O salto produtivo proporcionado pela revolução agrícola tropical sustentável reduziu o custo relativo da alimentação dentro do orçamento familiar e liberou renda para outros consumos, dinamizando a economia brasileira. Também interiorizou do desenvolvimento, gerando empregos, aumento de renda e melhoria do Índice de Desenvolvimento Humano Municipal (IDHM) nas regiões de base agropecuária, com elevação de 73% de 1990 a 2010. 

O Ministro Paolinelli ainda participou da criação do Proálcool (1975), o primeiro programa mundial de produção em larga escala de combustível limpo e renovável a partir de biomassa. Hoje, o balanço de emissões neutralizadas pelo programa está na casa dos 200 milhões de toneladas de CO² por ano, com benefícios diretos para a saúde e bem-estar das populações. 

 

Sustentabilidade e paz 

Do fomento tecnológico à segurança alimentar, dos saltos de produtividade ao desenvolvimento econômico e melhoria social – todas as conquistas alinharam-se com conceitos de sustentabilidade. Tanto que 11 dos Objetivos de Desenvolvimento Sustentável (ODS) da ONU recebem até hoje impactos positivos do legado da revolução agrícola tropical sustentável de Paolinelli. 
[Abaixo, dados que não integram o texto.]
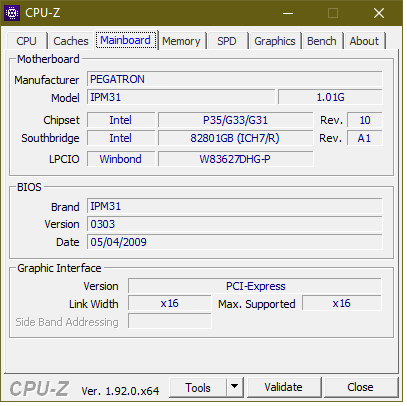Click the Validate button

(284, 387)
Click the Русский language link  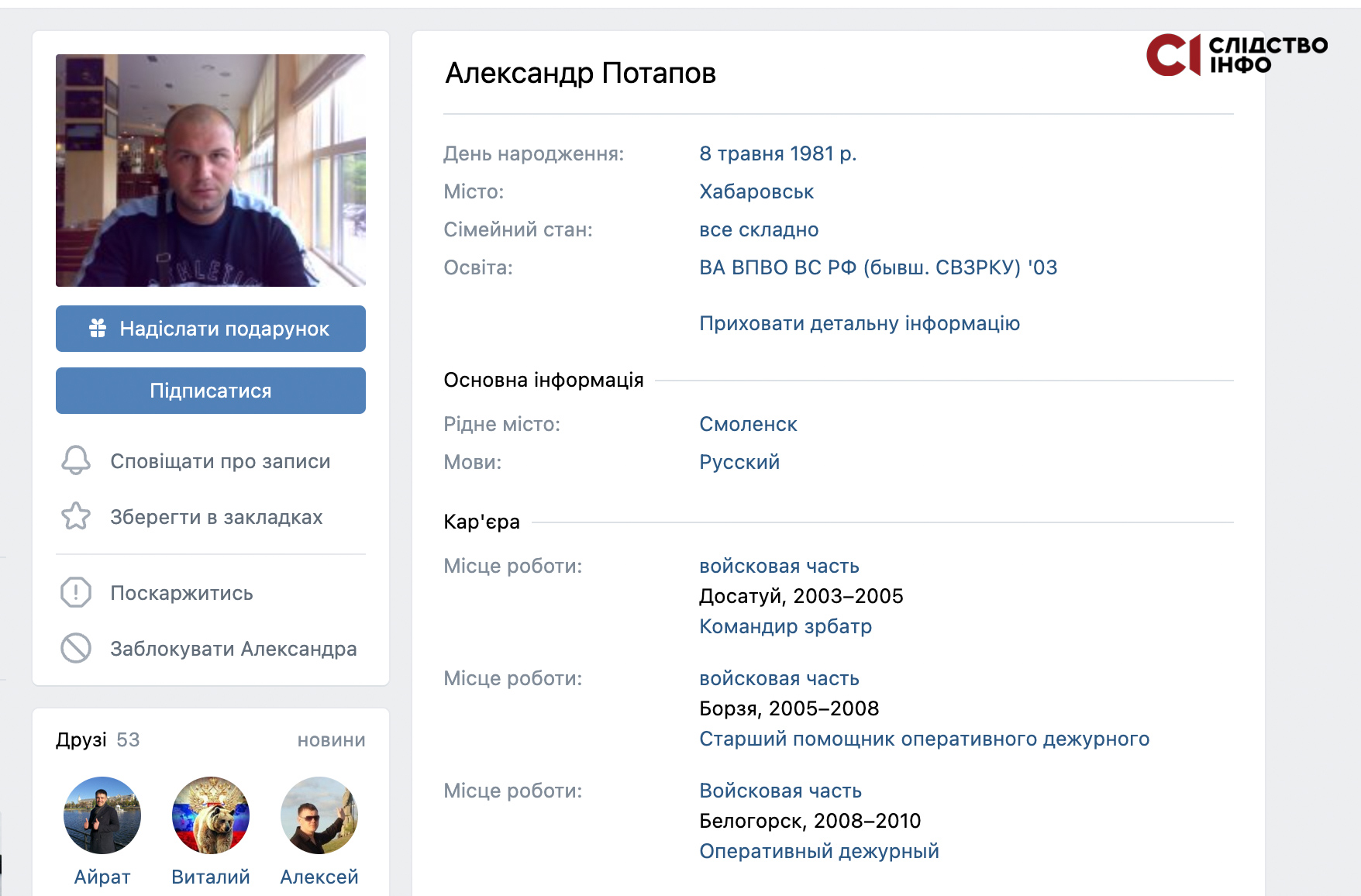click(739, 462)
Incansável, Alysson Paolinelli continua na vanguarda do seu tempo. Por meio do Instituto Fórum do Futuro, que preside, atualmente mobiliza organizações de ciência para a realização do Projeto Biomas Tropicais, sonhando com nova revolução científica e sustentável na agricultura dos trópicos, a favor das pessoas e pela paz.